- _DATA FOR THIS EXERCISE_:
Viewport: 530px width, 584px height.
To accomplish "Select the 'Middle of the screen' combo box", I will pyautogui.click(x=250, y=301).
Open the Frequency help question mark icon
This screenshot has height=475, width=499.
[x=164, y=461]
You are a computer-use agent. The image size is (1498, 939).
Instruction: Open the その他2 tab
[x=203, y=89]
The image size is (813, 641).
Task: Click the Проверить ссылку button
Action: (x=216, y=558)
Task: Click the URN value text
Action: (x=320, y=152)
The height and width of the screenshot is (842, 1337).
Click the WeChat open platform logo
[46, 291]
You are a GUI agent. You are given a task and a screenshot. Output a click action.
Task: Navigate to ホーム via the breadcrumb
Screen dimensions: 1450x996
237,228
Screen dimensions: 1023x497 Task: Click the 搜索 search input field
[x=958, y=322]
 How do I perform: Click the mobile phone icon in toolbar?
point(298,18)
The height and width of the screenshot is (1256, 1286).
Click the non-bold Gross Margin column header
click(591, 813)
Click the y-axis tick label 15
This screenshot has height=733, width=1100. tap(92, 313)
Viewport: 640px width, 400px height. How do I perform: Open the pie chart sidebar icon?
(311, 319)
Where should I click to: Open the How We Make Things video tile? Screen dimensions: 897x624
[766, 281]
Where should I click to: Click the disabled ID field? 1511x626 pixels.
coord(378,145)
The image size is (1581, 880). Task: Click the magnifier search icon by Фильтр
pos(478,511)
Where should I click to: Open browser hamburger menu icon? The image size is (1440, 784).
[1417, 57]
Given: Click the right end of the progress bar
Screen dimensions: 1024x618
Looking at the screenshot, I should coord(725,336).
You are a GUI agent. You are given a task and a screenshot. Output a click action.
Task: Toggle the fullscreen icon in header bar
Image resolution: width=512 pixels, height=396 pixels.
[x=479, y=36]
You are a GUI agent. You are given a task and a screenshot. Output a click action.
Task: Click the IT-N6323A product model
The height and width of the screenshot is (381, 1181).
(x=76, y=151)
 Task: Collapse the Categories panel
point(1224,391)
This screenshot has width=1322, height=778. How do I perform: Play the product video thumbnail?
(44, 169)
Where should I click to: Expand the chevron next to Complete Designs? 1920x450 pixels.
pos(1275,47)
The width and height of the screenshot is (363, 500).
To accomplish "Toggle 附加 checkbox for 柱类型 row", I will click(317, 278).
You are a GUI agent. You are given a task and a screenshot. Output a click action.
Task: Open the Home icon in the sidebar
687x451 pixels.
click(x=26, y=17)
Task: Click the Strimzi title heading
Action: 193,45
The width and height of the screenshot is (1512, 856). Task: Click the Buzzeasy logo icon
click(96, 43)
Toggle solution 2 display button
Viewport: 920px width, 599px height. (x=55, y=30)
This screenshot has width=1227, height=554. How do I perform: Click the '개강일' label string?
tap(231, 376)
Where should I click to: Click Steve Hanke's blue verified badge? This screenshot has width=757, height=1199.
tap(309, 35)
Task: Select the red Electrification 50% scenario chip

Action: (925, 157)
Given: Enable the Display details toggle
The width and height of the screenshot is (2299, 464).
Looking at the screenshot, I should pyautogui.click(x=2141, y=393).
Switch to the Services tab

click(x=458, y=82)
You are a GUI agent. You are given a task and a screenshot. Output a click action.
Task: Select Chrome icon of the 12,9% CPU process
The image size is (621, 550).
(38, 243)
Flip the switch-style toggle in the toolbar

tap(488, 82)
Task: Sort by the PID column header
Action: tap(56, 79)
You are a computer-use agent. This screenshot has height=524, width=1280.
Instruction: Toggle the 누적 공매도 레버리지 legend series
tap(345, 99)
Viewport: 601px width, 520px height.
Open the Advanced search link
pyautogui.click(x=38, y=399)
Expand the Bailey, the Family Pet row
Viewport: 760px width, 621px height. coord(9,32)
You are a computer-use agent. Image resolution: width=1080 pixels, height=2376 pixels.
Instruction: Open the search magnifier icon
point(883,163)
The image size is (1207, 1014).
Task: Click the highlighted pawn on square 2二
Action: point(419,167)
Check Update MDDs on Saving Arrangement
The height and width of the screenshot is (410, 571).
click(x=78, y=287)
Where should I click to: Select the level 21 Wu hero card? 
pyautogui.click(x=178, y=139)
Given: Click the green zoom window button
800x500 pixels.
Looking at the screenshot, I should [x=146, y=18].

- _EXERCISE PROMPT_: The whole of the data must be given again, exactly as shown.

- _RESULT FOR THIS TASK_:
Viewport: 530px width, 584px height.
To accomplish "Select the 'Middle of the screen' combo box", I will pyautogui.click(x=250, y=301).
Open the Frequency help question mark icon
This screenshot has height=475, width=499.
[x=164, y=461]
You are a computer-use agent. The image size is (1498, 939).
Instruction: Open the その他2 tab
[x=203, y=89]
The image size is (813, 641).
Task: Click the Проверить ссылку button
Action: (x=216, y=558)
Task: Click the URN value text
Action: (x=320, y=152)
The height and width of the screenshot is (842, 1337).
Click the WeChat open platform logo
[46, 291]
You are a GUI agent. You are given a task and a screenshot. Output a click action.
Task: Navigate to ホーム via the breadcrumb
Screen dimensions: 1450x996
237,228
Screen dimensions: 1023x497 Task: Click the 搜索 search input field
[x=958, y=322]
 How do I perform: Click the mobile phone icon in toolbar?
point(298,18)
The height and width of the screenshot is (1256, 1286).
Click the non-bold Gross Margin column header
click(591, 813)
Click the y-axis tick label 15
This screenshot has height=733, width=1100. tap(92, 313)
Viewport: 640px width, 400px height. How do I perform: Open the pie chart sidebar icon?
(311, 319)
Where should I click to: Open the How We Make Things video tile? Screen dimensions: 897x624
[766, 281]
Where should I click to: Click the disabled ID field? 1511x626 pixels.
coord(378,145)
The image size is (1581, 880). Task: Click the magnifier search icon by Фильтр
pos(478,511)
Where should I click to: Open browser hamburger menu icon? The image size is (1440, 784).
[1417, 57]
Given: Click the right end of the progress bar
Screen dimensions: 1024x618
Looking at the screenshot, I should coord(725,336).
You are a GUI agent. You are given a task and a screenshot. Output a click action.
Task: Toggle the fullscreen icon in header bar
Image resolution: width=512 pixels, height=396 pixels.
[x=479, y=36]
You are a GUI agent. You are given a task and a screenshot. Output a click action.
Task: Click the IT-N6323A product model
The height and width of the screenshot is (381, 1181).
(x=76, y=151)
 Task: Collapse the Categories panel
point(1224,391)
This screenshot has width=1322, height=778. How do I perform: Play the product video thumbnail?
(44, 169)
Where should I click to: Expand the chevron next to Complete Designs? 1920x450 pixels.
pos(1275,47)
The width and height of the screenshot is (363, 500).
To accomplish "Toggle 附加 checkbox for 柱类型 row", I will click(317, 278).
You are a GUI agent. You are given a task and a screenshot. Output a click action.
Task: Open the Home icon in the sidebar
687x451 pixels.
click(x=26, y=17)
Task: Click the Strimzi title heading
Action: 193,45
The width and height of the screenshot is (1512, 856). Task: Click the Buzzeasy logo icon
click(96, 43)
Toggle solution 2 display button
Viewport: 920px width, 599px height. (x=55, y=30)
This screenshot has width=1227, height=554. How do I perform: Click the '개강일' label string?
tap(231, 376)
Where should I click to: Click Steve Hanke's blue verified badge? This screenshot has width=757, height=1199.
tap(309, 35)
Task: Select the red Electrification 50% scenario chip

Action: (925, 157)
Given: Enable the Display details toggle
The width and height of the screenshot is (2299, 464).
Looking at the screenshot, I should pyautogui.click(x=2141, y=393).
Switch to the Services tab

click(x=458, y=82)
You are a GUI agent. You are given a task and a screenshot. Output a click action.
Task: Select Chrome icon of the 12,9% CPU process
The image size is (621, 550).
(38, 243)
Flip the switch-style toggle in the toolbar

tap(488, 82)
Task: Sort by the PID column header
Action: tap(56, 79)
You are a computer-use agent. This screenshot has height=524, width=1280.
Instruction: Toggle the 누적 공매도 레버리지 legend series
tap(345, 99)
Viewport: 601px width, 520px height.
Open the Advanced search link
pyautogui.click(x=38, y=399)
Expand the Bailey, the Family Pet row
Viewport: 760px width, 621px height. coord(9,32)
You are a computer-use agent. Image resolution: width=1080 pixels, height=2376 pixels.
Instruction: Open the search magnifier icon
point(883,163)
The image size is (1207, 1014).
Task: Click the highlighted pawn on square 2二
Action: point(419,167)
Check Update MDDs on Saving Arrangement
The height and width of the screenshot is (410, 571).
click(x=78, y=287)
Where should I click to: Select the level 21 Wu hero card? 
pyautogui.click(x=178, y=139)
Given: Click the green zoom window button
800x500 pixels.
Looking at the screenshot, I should [x=146, y=18].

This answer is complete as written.